— Provided records —
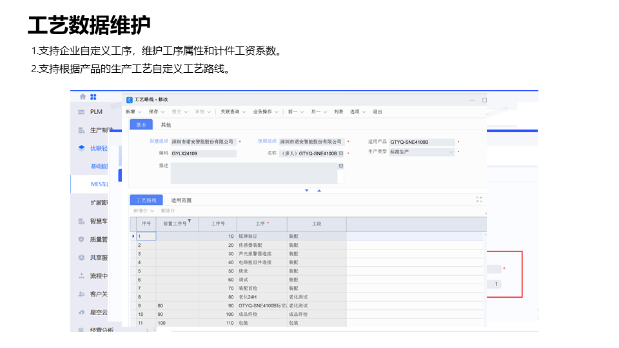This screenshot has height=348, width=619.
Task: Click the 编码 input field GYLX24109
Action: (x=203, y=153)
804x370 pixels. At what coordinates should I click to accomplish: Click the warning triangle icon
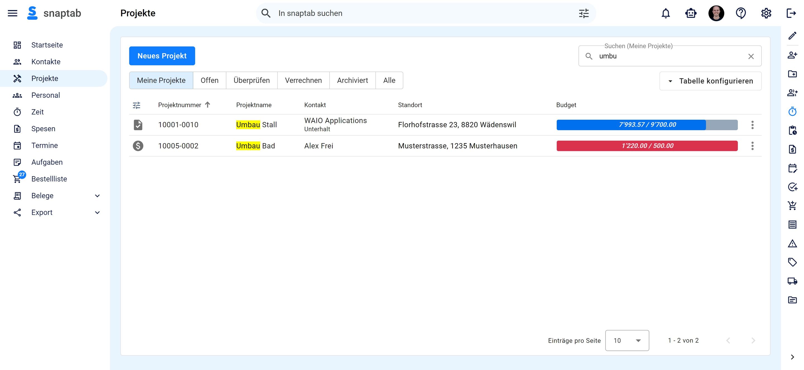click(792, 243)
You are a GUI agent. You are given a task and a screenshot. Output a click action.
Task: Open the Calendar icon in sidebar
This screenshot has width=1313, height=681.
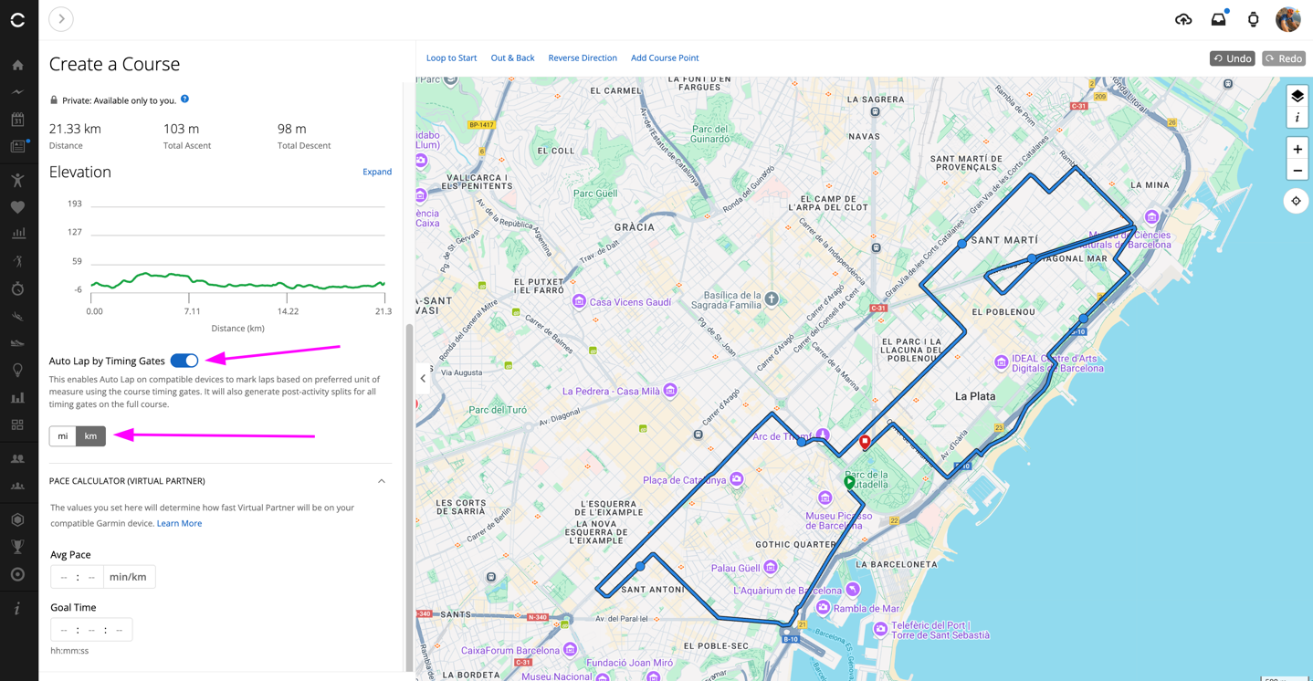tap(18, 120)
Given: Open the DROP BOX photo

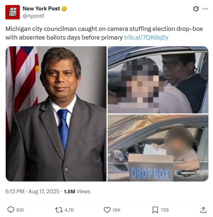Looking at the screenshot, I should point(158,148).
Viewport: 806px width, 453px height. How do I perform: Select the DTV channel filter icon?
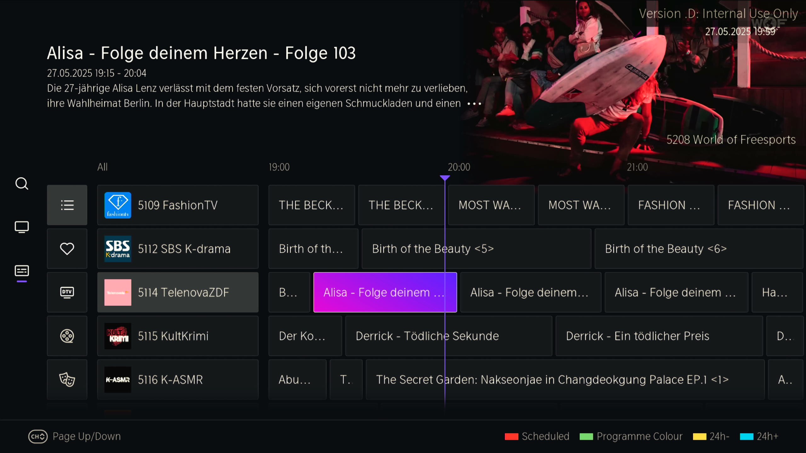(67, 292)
--
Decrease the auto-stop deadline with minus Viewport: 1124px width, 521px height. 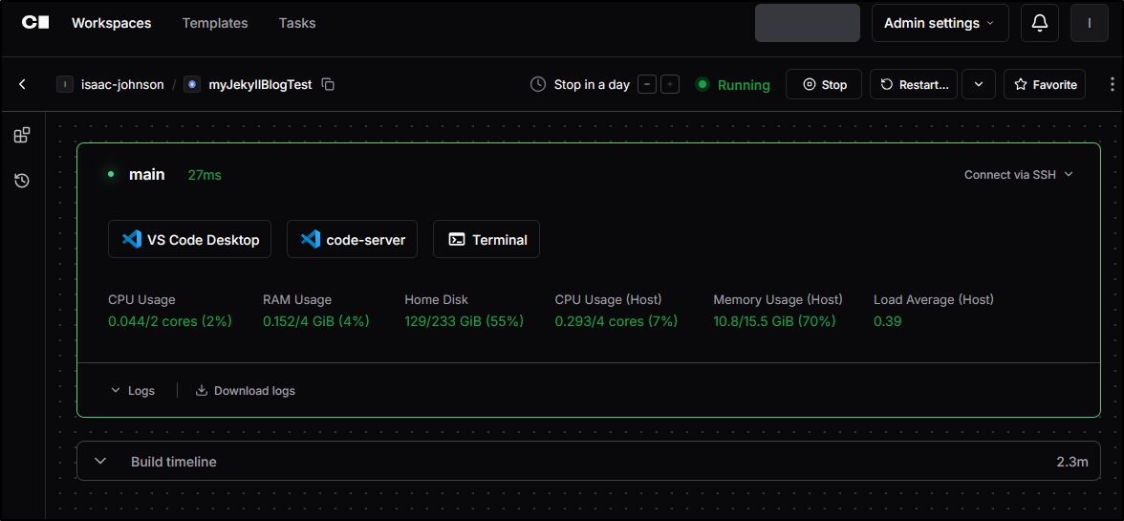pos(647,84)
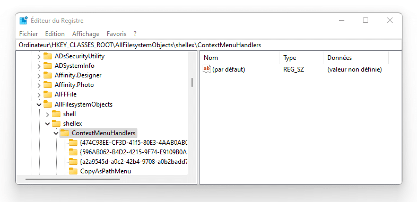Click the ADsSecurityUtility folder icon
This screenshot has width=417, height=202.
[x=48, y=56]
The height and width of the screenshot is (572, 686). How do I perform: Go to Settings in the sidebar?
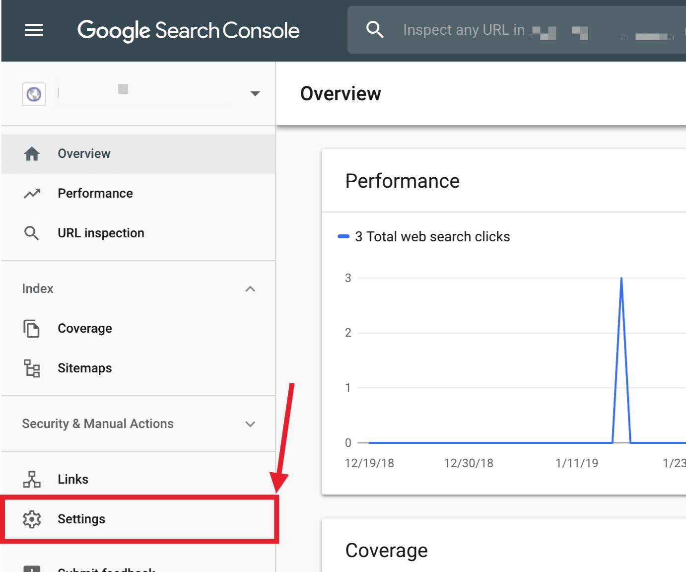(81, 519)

— Objective —
Report each line from the items above that contains the string "sidebar", copying the line in full. Matching is case-sensitive.

— Completed task —
Task: Open the Calendar icon in sidebar
The height and width of the screenshot is (572, 686). How do I perform: Go to Settings in the sidebar?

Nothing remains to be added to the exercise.